● **Set problem**
Show every line of the material that contains the word "Quality".

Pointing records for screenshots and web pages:
◇ ◇ ◇ ◇ ◇

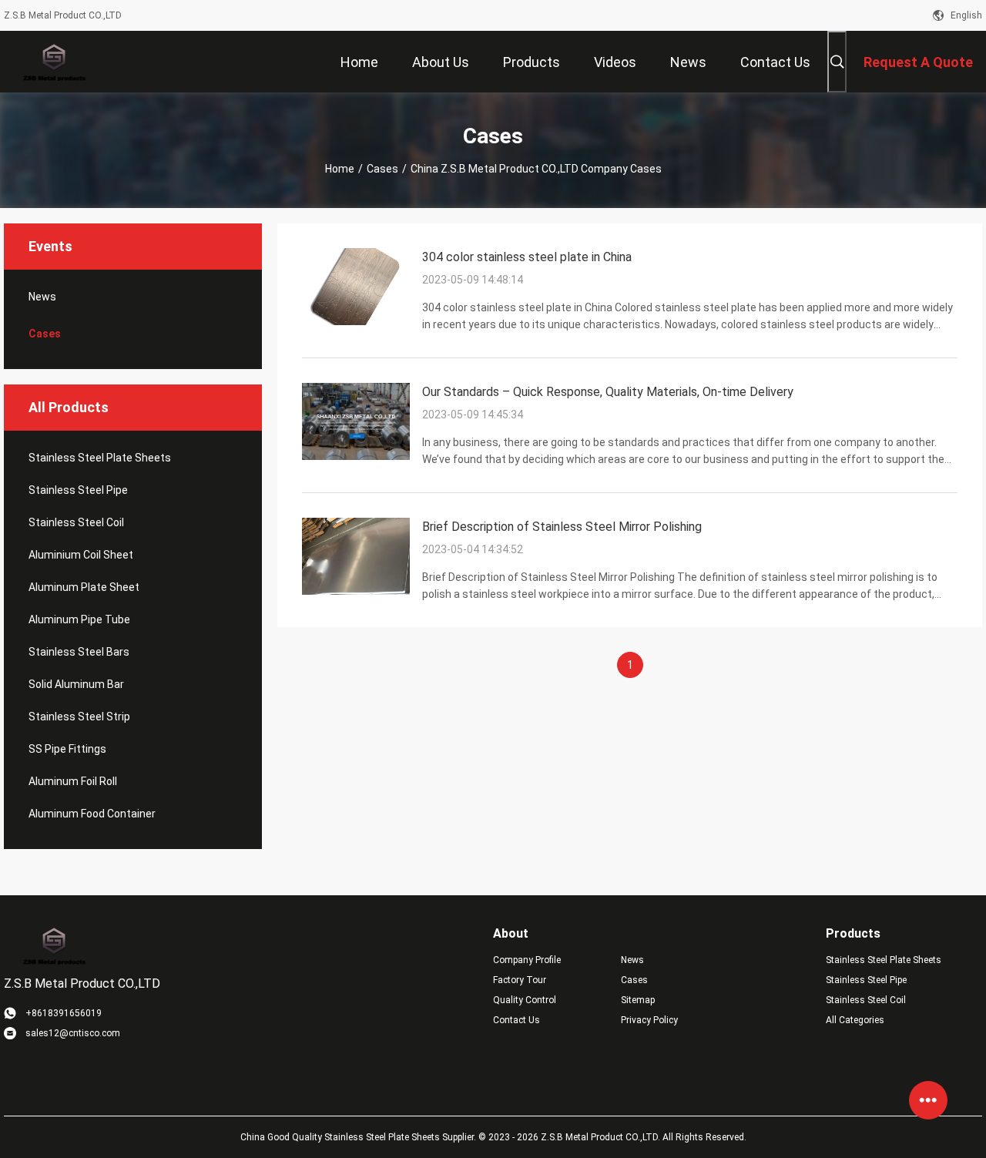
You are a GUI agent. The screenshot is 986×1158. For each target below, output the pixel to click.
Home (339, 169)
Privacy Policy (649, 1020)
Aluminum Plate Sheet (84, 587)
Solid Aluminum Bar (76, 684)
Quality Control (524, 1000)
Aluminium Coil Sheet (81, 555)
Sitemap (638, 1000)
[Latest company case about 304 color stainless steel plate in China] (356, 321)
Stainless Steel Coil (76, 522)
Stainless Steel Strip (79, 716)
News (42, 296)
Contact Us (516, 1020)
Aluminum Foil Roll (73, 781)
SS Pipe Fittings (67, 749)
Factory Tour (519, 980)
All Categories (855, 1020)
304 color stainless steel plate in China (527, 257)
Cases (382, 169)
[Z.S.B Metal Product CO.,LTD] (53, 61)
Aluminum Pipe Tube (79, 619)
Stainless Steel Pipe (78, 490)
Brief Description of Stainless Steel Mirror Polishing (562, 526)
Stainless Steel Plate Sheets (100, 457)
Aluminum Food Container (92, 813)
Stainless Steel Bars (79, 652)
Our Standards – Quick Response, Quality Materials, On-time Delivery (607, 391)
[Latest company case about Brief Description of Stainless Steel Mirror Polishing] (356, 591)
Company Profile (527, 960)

◇ ◇ ◇ ◇ ◇

● **Complete output**
Quality Control (524, 1000)
Our Standards – Quick Response, Quality Materials, On-time Delivery (607, 391)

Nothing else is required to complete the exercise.